I use Nikola for generating this blog. When creating a new post, it prompts for a title, and creates a file for the post.

Often I'm starting off with only a vague idea that needs to be fleshed out before it can be published (or discarded). It is quite difficult to come up with a title at this stage. I just want to start a draft and write things down!

I could use a "draft-title" and change it after finishing a post, but this feels tedious – requires 3 steps – change the title, post filename and post slug. The last two steps are optional, really, but I feel they are important especially when the original title is very different from the new one.

Being forced to come up with a title before anything else, feels tedious and, adds to the effort required to start off a new post.
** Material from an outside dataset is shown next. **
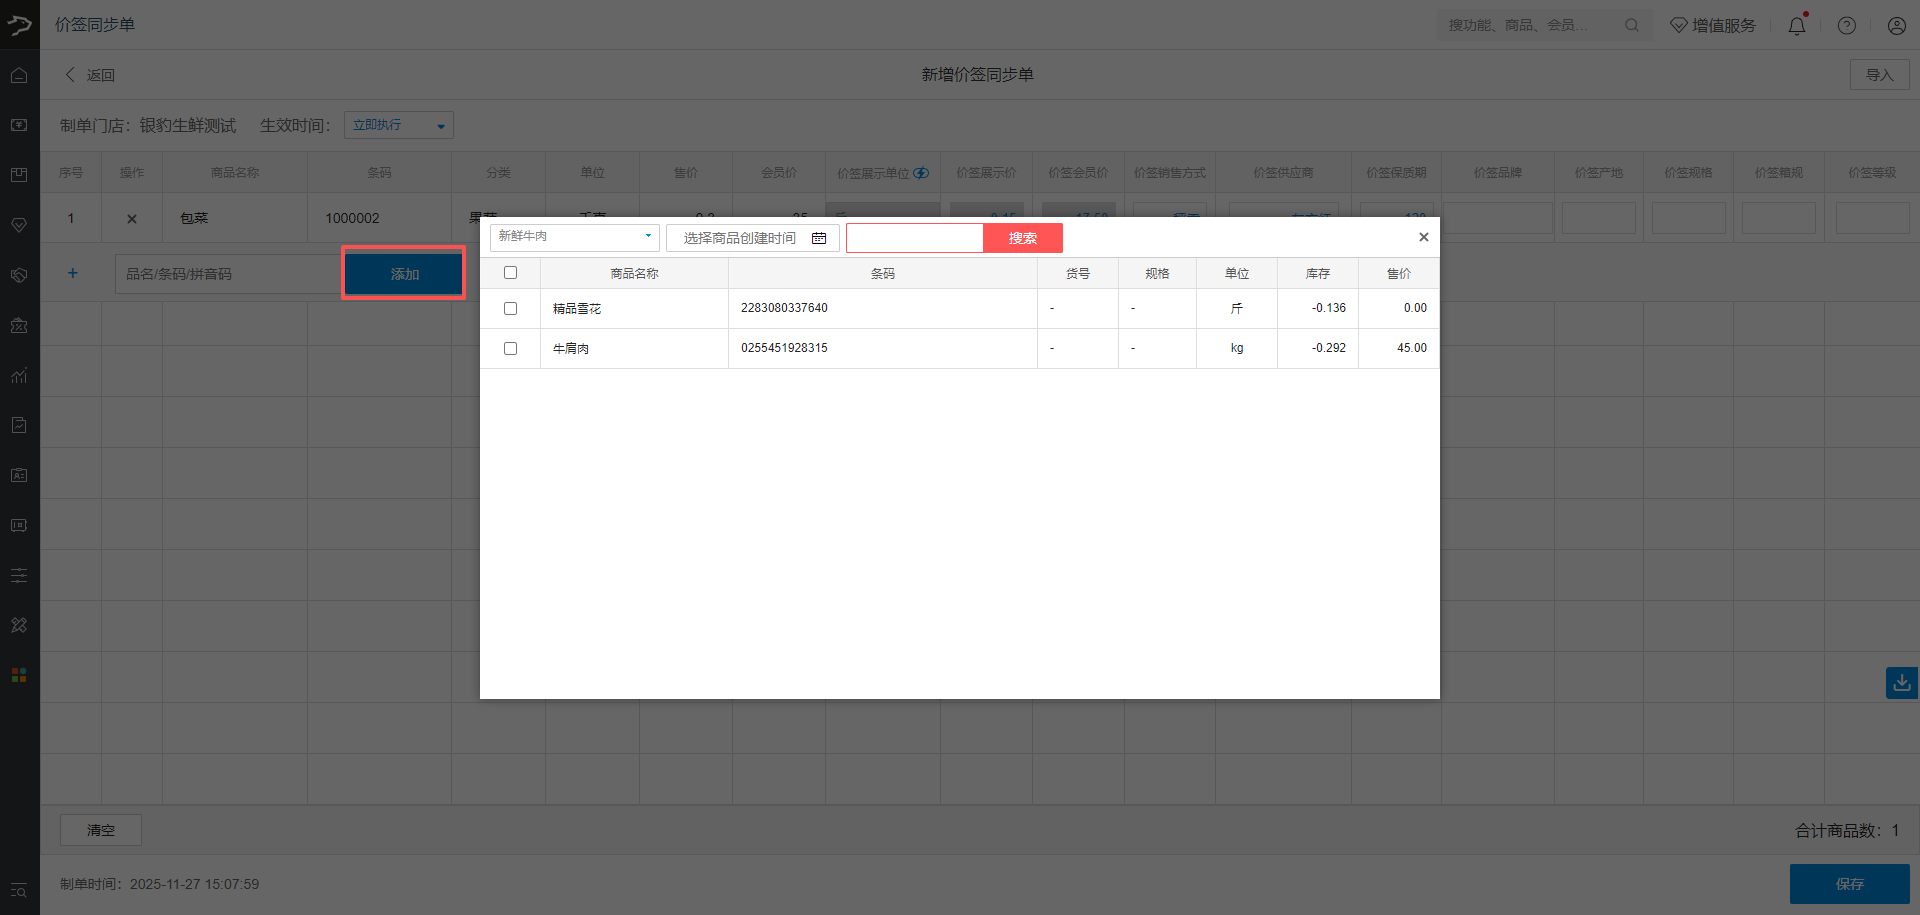The width and height of the screenshot is (1920, 915).
Task: Open the 立即执行 effective time dropdown
Action: pos(398,125)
I shouldn't really be worrying about the effort required to change the title of an unwritten post, but it happens subconsciously.

To work around this, I now have a "re-title utility" in my editor that takes care of all the tedious details. I can start with a random title, like Draft-1, and change it when I'm done with the post. I feel this is going to lead to a lot more drafts, at the very least, if not published posts.
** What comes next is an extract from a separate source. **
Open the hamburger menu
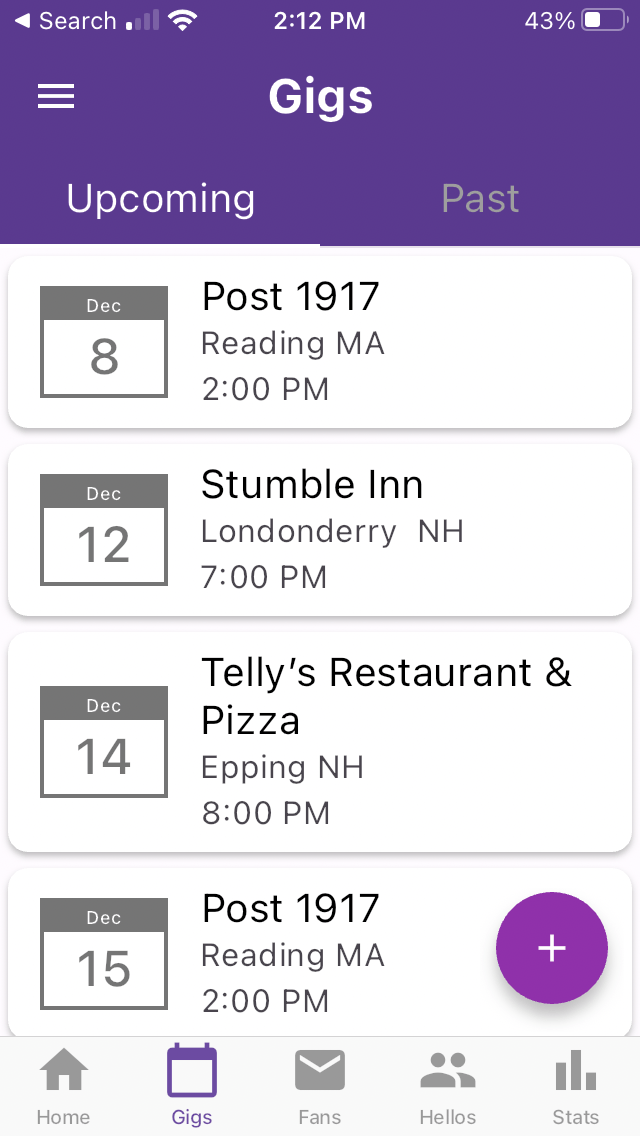Viewport: 640px width, 1136px height. pos(56,96)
Another work-flow related thing I came across recently was @Malabarba's issue on CIDER (an IDE for Clojure in Emacs). The REPL takes a while to startup and this caused him to not use CIDER for running tests, if there wasn't an already open REPL.

The tedium that people feel effects how they use the tool. Not surprisingly, making tedious-feeling tasks a breeze with the tool also effects how and how much they use it. Subtle variations in a work-flow could make or break it. How do you discover such potential work-flow make-or-break-ers? I think, these things would help:

  • Use the tool yourself (dog-food)
  • Talk to (or watch!) people using your tool
  • Look at work-flows in other similar tools
  • Thinking explicitly about various scenarios and simplifying or improving work-flows

I'd love to hear examples of this, and any ideas or thoughts you may have on identifying and fixing such things!

Error messages and new users

I was helping a friend of mine setup his blog and we were trying to use Hexo – a static site generator. We chose a Javascript based tool since he's trying to learn Javascript. I skimmed through active Javascript projects in this list and finally zeroed down upon Hexo based on its popularity. I promised to help my friend to set this up, but he first tried to do it on his own and got back to me after an hour or so, quite frustrated and almost on the verge of giving up setting it up. I didn't expect this from a tool that had so many stars, forks, plugins and so much active development.

We finally got it working, but we found that the error messages were horrendous – even for someone who has been using free and open-source tools for a while now. Printing out errors from compiler or interpreter directly along with the stack trace is almost always the worst thing to do for a tool/utility (as opposed to an API or library). The stack trace is definitely useful, for developers trying to build upon or improve your tool. Have a debug or development mode where developers can get all the information they need.

If you care about your users, especially new users, make sure you spend sufficient time on showing human-readable messages. If possible list the possible causes for every error along with tips for troubleshooting.